La formazione sarà sempre più importante per i lavoratori e per le imprese, ma dovrà essere al passo coi tempi
L’Intelligenza artificiale è sempre più presente nelle imprese di qualsiasi dimensione e filiera. A sua volta, la popolazione lavorativa è in costante invecchiamento, senza che vi sia un proporzionale ricambio.
Questi due fattori discordanti caratterizzano il mercato del lavoro europeo. Sono due criticità la cui soluzione inevitabilmente è sintesi di entrambe. Infatti, per restare agganciati alla transizione digitale è necessario ripensare a come formare le generazioni di lavoratori più in là con gli anni, ma non ancora prossime alla pensione, affinché abbiano le competenze per cogliere le sfide del progresso tecnologico stesso.
D’altra parte, non basta parlare di formazione. Non è sufficiente presentare un menu di contenuti, convinti che poi tra formatore e discente nasca, per spontaneità o fortuna, la giusta collaborazione. Anche la formazione, infatti, è soggetta a un percorso di innovazione. Anche i concetti di upskilling e reskilling sono esposti ai vantaggi (e ai rischi) dell’IA. Di conseguenza, le forze produttive si trovano chiamate a innovare la formazione in un modo che sia coerente tra quanto succede fuori, sul mercato, e le caratteristiche della propria workforce.
A questo proposito, è interessante riflettere sui dati. Il 94% delle persone, secondo Keene (36 Employee Training Statistics for 2025), esprime il proprio attaccamento all’azienda in cui lavora in relazione ai corsi di formazione e crescita implementati da quest’ultima. È segno che il lavoratore medio è consapevole di cosa si debba fare – sia lui come individuo, sia il suo datore di lavoro – per continuare a essere una risorsa. D’altra parte, secondo i rilevamenti dell’Ocse, l’Italia è il Paese Ue dove meno si investe in formazione. Le nostre imprese la considerano come un “must have”, d’accordo. Tuttavia, una volta definita, non necessita revisioni o aggiustamenti.
Al contrario, secondo le stime del Corporate Training Market, entro cinque anni l’aggiornamento professionale assumerà caratteristiche sempre più ibride. La formazione digitale sta avendo il sopravvento. È lecito quindi chiedersi quali saranno, nel dettaglio, le dinamiche di questa evoluzione. È questo che intendiamo quando parliamo di “Skill of tomorrow”, titolo di una raccolta di interventi realizzati nel corso di un webinar promosso da Edflex Italia.
Quale sarà la formazione di domani? Da qui a pochi anni l’Intelligenza artificiale imporrà a imprese e lavoratori una crescente elasticità. L’adaptive learning porterà all’adozione di contenuti formativi sempre più specifici per ruoli e competenze individuali. Si passerà dal “one size fits all” al “just for you”, nell’ottica di un processo di personalizzazione utile alle aziende affinché investano solo in ciò che colma davvero i gap di competenze.

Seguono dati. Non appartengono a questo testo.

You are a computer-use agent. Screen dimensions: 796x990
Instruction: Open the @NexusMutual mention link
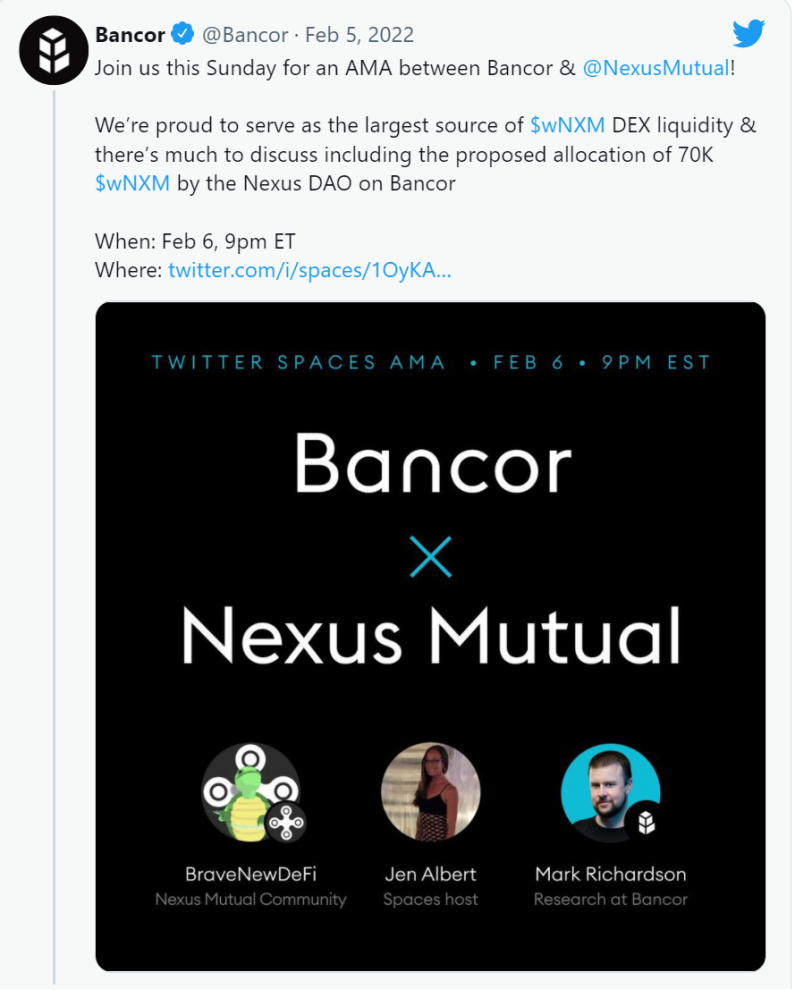(x=656, y=68)
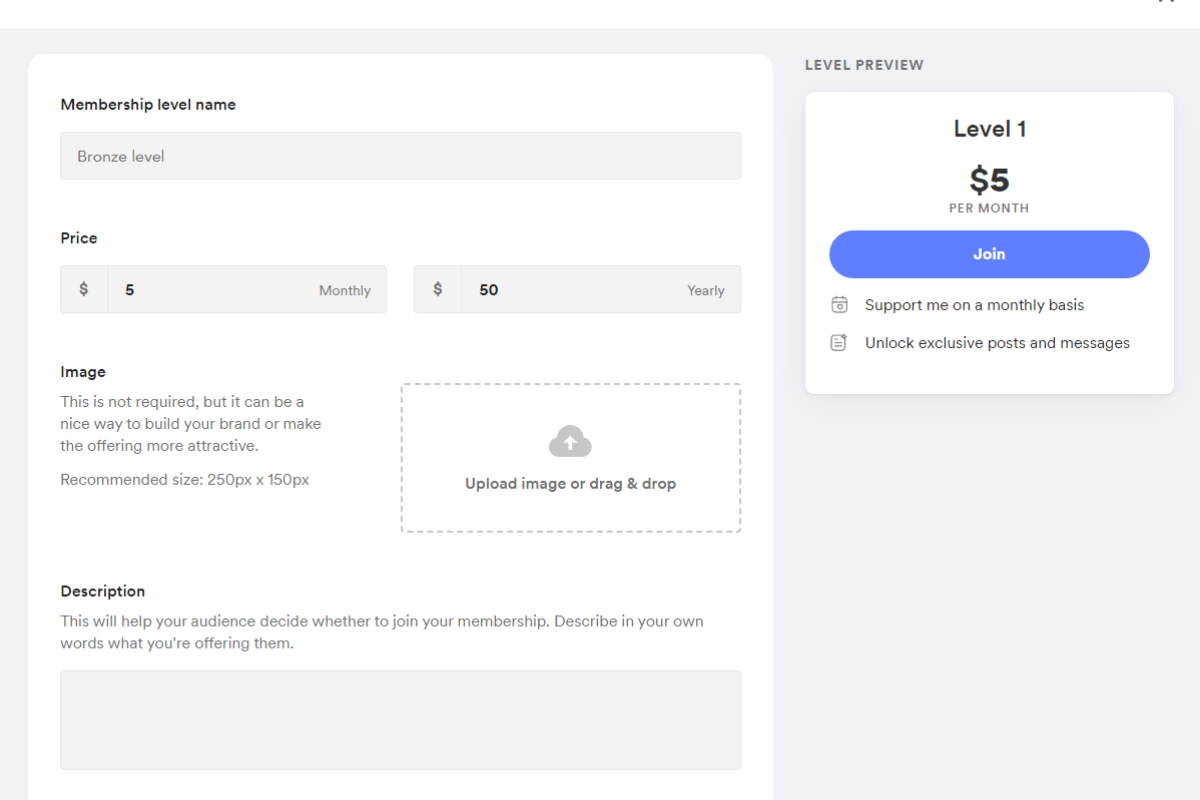1200x800 pixels.
Task: Click the dollar sign beside monthly price
Action: click(84, 289)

Dalla personalizzazione della formazione non sono esclusi gli erogatori dei prodotti. Coach e formatori saranno potenziati dalla tecnologia a disposizione. Peraltro stimolati da un pubblico di discenti più consapevoli e preparati al confronto. È qui che subentra il “change management”, come ulteriore elemento in una formazione in cui il cambiamento passa dall’essere episodico a rutinario. Sarà necessario gestire emozioni, quali paure e resistenze, attraverso l’ascolto attivo. Ai professionisti della formazione è richiesto uno scatto di “growth mindset”.
Altrettanto impegno è necessario per le linee decisionali dell’impresa. Suonerà come una provocazione quando dico che si va verso una leadership diffusa. Però ci sono delle valutazioni attendibili che portano a sostenere che essere manager non è automatico. La promozione a manager dei migliori performer non li rende di per sé bravi. Formazione e coaching sono due strumenti utili affinché una persona destinata a cariche apicali sappia essere consapevole delle proprie debolezze e di quelle dei collaboratori, sia in grado di valorizzare le capacità del suo team e cogliere le occasioni del cambiamento.
Tuttavia, c’è un’esigenza ancora più importante che fa di un professionista un vero manager. Ovvero la capacità di dare concretezza alla ragione ultima per cui un’impresa esiste. A noi piace parlare di “purpose”. Un concetto che non può essere materia propria unicamente della comunicazione, bensì definito dal board e permeare tutta l’organizzazione. Il purpose è una leva di competitività dell’impresa. È il suo Dna che si adatta ai cambiamenti in corso.
La formazione in grado di fare sintesi di questi processi di trasformazione è una formazione che va oltre il semplice accumulo di contenuti. È uno strumento di crescita dell’impresa e di progresso delle persone che ne fanno parte.